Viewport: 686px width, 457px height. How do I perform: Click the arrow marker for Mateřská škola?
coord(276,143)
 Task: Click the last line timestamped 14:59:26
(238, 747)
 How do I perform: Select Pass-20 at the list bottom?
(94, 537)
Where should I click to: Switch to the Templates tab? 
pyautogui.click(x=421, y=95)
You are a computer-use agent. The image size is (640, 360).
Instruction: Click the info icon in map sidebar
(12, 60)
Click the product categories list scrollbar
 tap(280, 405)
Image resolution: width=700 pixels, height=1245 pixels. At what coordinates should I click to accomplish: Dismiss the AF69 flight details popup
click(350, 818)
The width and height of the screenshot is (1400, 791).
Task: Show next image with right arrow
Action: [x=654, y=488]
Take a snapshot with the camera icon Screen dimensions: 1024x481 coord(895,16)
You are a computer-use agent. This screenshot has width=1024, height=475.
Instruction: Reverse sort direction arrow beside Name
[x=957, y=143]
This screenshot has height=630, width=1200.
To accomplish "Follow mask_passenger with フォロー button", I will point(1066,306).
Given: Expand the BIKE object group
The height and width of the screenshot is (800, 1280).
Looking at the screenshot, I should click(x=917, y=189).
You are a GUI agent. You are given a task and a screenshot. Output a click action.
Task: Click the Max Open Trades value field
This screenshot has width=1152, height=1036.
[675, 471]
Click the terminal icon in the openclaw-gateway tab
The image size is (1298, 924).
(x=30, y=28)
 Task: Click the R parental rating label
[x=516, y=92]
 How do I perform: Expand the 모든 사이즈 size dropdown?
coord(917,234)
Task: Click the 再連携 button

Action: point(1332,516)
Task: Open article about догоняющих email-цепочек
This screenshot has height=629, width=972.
━━━━━━━━
WORK ITEM => What is needed is an exact copy of the lines from the one holding "Image resolution: width=700" through the final line of the material.

RESPONSE TO THIS EXERCISE =>
Image resolution: width=700 pixels, height=1245 pixels. At what coordinates should I click to accomplish: Dismiss the AF69 flight details popup
click(350, 818)
The width and height of the screenshot is (1400, 791).
Task: Show next image with right arrow
Action: [x=654, y=488]
Take a snapshot with the camera icon Screen dimensions: 1024x481 coord(895,16)
You are a computer-use agent. This screenshot has width=1024, height=475.
Instruction: Reverse sort direction arrow beside Name
[x=957, y=143]
This screenshot has height=630, width=1200.
To accomplish "Follow mask_passenger with フォロー button", I will point(1066,306).
Given: Expand the BIKE object group
The height and width of the screenshot is (800, 1280).
Looking at the screenshot, I should click(x=917, y=189).
You are a GUI agent. You are given a task and a screenshot. Output a click action.
Task: Click the Max Open Trades value field
This screenshot has width=1152, height=1036.
[675, 471]
Click the terminal icon in the openclaw-gateway tab
The image size is (1298, 924).
(x=30, y=28)
 Task: Click the R parental rating label
[x=516, y=92]
 How do I perform: Expand the 모든 사이즈 size dropdown?
coord(917,234)
Task: Click the 再連携 button

Action: point(1332,516)
Task: Open article about догоняющих email-цепочек
This screenshot has height=629, width=972.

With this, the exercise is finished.